Career Advice  Relocation Resources
Still haven’t found a new job?
If you relocated to a new country and aren’t having any luck landing a job, you needn’t lose hope! It takes time to find a new job, and a proactive and positive mindset will ensure your success.
Networking remains one of the most important tools for a successful job search in any country. Split your time between focusing on the job search and getting involved in the local community. Volunteer, take a class or join an interest group. This will help you build connections, confidence and cultural awareness – which are all great for your job search. Other tips include always following up on every application, call or email – especially when working with a recruiter – and customise your resume/CV for every job opportunity.
In addition to these general tips, here is country- or region-specific advice to overcome job search obstacles:
In the UK, IMPACT Group Coach Clare Sommers says that targeted networking is crucial. “Take time to connect with people from your industry or sector via your networks and 1st, 2nd and 3rd degree connections on LinkedIn before commencing your job search. Prepare questions to ask them about how your industry works in the UK, what key challenges the industry faces and what skills and experience are needed.”
It is very important to be as clear as possible about the job you are looking for to build a detailed job search strategy. Because some professions are not open to foreigners in Thailand, first check if you are allowed to work in your industry there (possible issues may be diplomas, legislation, work visa, etc.). “Once you have identified the industry you can work in, target groups and contacts within that industry,” says Marie Luccini, IMPACT Group Coach in Thailand, “apply to job openings on job platforms, selecting the ones open to foreigners or non-Thai speakers.”
While learning the local languages will increase your value to potential employers in Hong Kong, language acquisition may be the biggest challenge you face. The language is difficult to learn and you need to choose between two: Mandarin or Cantonese. Determine what goal you are trying to reach with learning the language. This will help you decide which language to learn and how in depth you need to go.

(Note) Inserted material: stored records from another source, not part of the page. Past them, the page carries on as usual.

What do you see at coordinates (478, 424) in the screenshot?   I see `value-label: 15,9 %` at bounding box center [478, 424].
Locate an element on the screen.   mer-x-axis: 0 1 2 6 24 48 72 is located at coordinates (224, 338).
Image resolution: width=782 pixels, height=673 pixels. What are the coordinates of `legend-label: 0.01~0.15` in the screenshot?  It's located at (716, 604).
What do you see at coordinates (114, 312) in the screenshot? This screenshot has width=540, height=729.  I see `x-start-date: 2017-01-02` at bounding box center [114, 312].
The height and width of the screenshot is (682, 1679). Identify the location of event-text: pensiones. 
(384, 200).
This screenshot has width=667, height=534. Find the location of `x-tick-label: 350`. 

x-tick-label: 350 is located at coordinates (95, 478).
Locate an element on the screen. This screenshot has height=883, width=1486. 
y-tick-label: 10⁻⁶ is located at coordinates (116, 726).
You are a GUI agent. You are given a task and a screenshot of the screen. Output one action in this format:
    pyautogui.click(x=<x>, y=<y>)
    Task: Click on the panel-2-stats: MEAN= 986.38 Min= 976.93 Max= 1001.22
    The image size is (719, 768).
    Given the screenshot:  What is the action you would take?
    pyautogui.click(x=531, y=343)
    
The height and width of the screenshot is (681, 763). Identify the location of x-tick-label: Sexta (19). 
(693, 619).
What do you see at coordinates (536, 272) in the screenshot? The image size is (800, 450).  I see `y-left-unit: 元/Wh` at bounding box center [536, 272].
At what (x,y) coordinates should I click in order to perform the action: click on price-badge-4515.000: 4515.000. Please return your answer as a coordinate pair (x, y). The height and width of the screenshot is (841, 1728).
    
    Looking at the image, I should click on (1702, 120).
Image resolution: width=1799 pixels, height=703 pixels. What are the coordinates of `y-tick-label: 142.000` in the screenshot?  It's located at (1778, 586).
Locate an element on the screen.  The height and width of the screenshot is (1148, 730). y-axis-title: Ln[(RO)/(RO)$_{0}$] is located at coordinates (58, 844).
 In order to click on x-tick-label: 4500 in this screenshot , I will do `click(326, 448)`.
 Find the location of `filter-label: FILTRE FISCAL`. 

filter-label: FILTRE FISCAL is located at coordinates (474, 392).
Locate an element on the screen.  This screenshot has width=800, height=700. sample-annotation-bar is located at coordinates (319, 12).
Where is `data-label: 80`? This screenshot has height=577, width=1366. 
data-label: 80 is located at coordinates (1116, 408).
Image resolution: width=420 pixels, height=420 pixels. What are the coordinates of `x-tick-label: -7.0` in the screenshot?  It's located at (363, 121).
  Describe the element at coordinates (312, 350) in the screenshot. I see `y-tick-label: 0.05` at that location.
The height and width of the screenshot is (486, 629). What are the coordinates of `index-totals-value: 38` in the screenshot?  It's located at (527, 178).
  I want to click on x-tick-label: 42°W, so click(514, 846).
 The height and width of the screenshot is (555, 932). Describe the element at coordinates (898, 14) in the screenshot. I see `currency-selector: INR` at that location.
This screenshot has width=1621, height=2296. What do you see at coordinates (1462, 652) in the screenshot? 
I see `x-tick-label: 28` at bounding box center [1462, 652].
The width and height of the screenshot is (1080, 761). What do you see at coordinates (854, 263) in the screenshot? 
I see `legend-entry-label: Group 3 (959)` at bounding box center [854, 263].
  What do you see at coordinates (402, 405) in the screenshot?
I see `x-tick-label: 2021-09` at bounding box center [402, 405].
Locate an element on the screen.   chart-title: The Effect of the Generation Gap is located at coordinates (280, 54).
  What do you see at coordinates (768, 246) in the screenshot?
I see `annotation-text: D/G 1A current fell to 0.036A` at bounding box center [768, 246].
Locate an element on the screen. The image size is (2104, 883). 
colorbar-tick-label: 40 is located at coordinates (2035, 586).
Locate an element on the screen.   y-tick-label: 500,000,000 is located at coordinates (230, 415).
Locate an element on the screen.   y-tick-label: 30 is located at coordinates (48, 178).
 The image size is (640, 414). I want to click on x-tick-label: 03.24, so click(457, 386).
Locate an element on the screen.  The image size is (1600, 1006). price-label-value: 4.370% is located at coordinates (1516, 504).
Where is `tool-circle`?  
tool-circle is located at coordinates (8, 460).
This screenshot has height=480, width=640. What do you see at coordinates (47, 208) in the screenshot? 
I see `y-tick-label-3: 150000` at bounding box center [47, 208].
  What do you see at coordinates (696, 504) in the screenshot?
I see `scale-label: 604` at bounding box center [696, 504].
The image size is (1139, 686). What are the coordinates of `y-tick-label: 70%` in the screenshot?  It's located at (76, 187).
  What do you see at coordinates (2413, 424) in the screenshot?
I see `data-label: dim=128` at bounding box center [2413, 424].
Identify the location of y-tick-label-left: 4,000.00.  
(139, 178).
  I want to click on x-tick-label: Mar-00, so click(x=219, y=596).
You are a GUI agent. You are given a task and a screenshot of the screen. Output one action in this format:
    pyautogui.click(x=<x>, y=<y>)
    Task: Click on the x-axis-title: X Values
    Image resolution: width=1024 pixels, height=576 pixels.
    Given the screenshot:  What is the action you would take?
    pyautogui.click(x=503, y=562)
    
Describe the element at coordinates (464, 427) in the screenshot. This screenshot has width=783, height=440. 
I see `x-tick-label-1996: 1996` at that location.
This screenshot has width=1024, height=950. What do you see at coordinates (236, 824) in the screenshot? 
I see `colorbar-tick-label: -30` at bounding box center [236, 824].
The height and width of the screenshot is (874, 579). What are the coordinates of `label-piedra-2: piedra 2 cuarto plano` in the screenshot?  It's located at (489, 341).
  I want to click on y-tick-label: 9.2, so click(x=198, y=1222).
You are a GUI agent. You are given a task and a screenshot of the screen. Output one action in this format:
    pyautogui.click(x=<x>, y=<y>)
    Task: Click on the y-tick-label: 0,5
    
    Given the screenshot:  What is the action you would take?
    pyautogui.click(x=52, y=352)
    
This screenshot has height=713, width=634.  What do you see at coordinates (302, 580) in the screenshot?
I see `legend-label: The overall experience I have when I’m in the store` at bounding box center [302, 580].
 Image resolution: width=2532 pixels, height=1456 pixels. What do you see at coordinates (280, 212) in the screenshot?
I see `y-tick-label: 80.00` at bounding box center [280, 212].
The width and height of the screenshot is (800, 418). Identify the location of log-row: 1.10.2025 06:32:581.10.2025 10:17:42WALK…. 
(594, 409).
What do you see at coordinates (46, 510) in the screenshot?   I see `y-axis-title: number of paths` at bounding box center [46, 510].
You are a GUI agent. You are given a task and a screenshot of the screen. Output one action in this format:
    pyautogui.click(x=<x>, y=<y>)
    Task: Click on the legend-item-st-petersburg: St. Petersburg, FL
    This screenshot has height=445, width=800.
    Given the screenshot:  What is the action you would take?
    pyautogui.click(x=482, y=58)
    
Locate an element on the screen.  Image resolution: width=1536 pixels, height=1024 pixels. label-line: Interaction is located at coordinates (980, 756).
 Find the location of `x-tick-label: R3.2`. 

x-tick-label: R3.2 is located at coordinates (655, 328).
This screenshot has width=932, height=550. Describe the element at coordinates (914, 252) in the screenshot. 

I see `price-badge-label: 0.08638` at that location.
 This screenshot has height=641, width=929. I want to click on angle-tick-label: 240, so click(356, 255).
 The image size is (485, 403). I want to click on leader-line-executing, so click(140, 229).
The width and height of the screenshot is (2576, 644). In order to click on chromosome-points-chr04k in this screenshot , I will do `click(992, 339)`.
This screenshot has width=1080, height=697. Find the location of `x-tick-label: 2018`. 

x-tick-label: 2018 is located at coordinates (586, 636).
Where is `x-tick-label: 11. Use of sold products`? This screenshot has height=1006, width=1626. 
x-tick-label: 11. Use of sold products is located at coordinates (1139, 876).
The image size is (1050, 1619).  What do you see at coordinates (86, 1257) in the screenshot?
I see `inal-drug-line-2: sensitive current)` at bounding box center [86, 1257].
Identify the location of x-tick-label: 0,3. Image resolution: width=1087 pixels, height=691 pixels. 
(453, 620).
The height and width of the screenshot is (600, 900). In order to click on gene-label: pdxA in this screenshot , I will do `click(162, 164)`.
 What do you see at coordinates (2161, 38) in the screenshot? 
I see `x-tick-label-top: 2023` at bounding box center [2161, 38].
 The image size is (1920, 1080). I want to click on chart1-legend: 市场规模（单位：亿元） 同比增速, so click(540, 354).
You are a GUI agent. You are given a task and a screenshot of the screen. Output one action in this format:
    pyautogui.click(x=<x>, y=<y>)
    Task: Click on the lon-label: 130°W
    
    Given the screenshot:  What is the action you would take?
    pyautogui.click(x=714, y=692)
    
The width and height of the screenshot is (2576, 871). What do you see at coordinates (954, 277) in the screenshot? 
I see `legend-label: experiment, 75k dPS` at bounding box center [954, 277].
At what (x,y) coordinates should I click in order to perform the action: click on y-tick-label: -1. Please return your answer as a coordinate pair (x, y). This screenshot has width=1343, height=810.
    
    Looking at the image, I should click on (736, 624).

Fortunately, communicative English is spoken in many places in Hong Kong, and it is usually on signs and menus along with Cantonese. “Networking is also important in this country,” says Iris Kloth, IMPACT Group Coach in Hong Kong. “But make sure you pick the right networking opportunity for the right reasons. Set goals, create conversation starters and ask targeted questions to learn about the job culture.”
The most unique aspect of Switzerland is the fact that it is truly a multilingual country. IMPACT Group Coach Diana Stager shares, “Switzerland has a combination of German- (65%), French- (20%) and Italian- (6%) speaking populations. The predominant cultural influence is Germanic. The country is known for its formality and its sense of order. Ideally, you should conduct business in the local language and have some degree of professional High German. Be aware of these dimensions also during your job search.”
In bigger cities, you can easily get around in English. Even though finding a job is possible without knowledge of the Dutch language, it will enhance your chances if you do! It is best to start networking as soon as possible by joining groups and clubs, as well as contacting your connections on LinkedIn. Keep looking for networking opportunities no matter how long it takes to find a job.
It is acceptable in the Netherlands to ask relevant contacts for network meetings to find out more about your industry and the job market. An essential cultural characteristic for you to be aware of: time is important for the Dutch. “They are punctual, arrive on time and stick to their appointments,” says IMPACT Group Coach Caroline van der Bogaard. “They have structured agendas, so missing an appointment or being late is not advised.”
Silvia Marteles, an IMPACT Group Career Coach in Spain, points out that in the past five years, there has been a change in mentality towards the promotion of employment, innovation and entrepreneurship. “Nowadays, many cities provide and promote services to the citizens for free,” Silvia says, “such as regular conferences on market opportunities, courses to strengthen personal and/or technical competences, workshops on job search strategies, networking sessions and business lunches.”
Most adults in Spain do not speak English or other foreign languages well, which makes speaking Spanish a necessity in order to find a job. Fortunately, this is slowly changing, as many public schools are increasingly teaching English to children beginning at the age of four. In big cities like Madrid, Barcelona or Valencia, it is possible to find multinational companies that hire native English speakers, but it is preferred that you also know Spanish, as it is usually the vehicular language inside the companies.
In this country, your first step should be conducting comprehensive research about target companies before you start networking. You need to know the latest news concerning the businesses you are targeting. “There is an economic and political crisis in Brazil at the moment,” says IMPACT Group Coach Margot Nick. She recommends exploring industries that are not severely impacted by this. “Social media can be used as a tool for connections. Ask your first connections to introduce you to new contacts to expand your network. In addition, getting a list of reputable headhunters is a reliable way to open doors to job opportunities.”